(Supplied records Opens)
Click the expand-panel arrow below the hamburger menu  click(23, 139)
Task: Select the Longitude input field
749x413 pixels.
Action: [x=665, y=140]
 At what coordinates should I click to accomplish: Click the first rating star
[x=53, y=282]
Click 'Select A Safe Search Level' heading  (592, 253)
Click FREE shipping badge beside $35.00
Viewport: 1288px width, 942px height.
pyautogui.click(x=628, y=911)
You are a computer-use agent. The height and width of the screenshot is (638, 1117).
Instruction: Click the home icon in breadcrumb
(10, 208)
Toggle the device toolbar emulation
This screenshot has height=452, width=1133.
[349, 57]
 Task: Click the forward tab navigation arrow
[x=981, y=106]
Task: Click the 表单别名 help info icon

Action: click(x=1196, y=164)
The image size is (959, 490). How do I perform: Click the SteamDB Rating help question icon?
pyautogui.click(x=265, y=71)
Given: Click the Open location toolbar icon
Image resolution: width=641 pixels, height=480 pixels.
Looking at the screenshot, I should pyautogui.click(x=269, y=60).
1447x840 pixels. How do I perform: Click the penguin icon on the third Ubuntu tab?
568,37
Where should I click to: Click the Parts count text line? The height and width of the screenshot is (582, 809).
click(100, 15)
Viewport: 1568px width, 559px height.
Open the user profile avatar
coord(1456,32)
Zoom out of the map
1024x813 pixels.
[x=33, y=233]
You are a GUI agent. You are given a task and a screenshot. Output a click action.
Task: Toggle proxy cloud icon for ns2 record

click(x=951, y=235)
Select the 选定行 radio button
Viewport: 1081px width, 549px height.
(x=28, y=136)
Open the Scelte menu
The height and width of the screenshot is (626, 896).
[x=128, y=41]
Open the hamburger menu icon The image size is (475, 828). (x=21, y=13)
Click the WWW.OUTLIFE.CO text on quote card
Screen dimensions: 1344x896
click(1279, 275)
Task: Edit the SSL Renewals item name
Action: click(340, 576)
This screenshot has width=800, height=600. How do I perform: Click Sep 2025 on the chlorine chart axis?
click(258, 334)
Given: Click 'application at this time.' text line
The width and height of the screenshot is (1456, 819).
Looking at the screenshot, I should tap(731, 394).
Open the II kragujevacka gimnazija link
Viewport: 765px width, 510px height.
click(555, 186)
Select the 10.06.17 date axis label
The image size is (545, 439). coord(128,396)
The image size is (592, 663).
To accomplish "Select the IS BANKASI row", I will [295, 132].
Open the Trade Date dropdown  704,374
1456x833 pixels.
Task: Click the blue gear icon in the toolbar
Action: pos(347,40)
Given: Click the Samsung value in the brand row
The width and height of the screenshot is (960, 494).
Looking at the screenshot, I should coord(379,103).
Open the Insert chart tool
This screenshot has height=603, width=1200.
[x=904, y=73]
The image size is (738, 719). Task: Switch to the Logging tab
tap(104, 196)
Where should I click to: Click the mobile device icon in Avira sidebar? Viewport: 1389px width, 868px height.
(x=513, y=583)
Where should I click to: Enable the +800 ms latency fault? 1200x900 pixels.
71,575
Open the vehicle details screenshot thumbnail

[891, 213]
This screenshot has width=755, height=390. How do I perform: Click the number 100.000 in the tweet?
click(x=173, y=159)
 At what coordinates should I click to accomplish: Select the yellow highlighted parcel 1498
(Supplied records Closes)
• **Task details**: Beginning with the line that has "Where should I click to: Click the mobile", set down every line of the entries above through the final one, unchanged.

• **Output of the task**:
Where should I click to: Click the mobile device icon in Avira sidebar? Viewport: 1389px width, 868px height.
(x=513, y=583)
Where should I click to: Enable the +800 ms latency fault? 1200x900 pixels.
71,575
Open the vehicle details screenshot thumbnail

[891, 213]
This screenshot has width=755, height=390. How do I perform: Click the number 100.000 in the tweet?
click(x=173, y=159)
 At what coordinates should I click to accomplish: Select the yellow highlighted parcel 1498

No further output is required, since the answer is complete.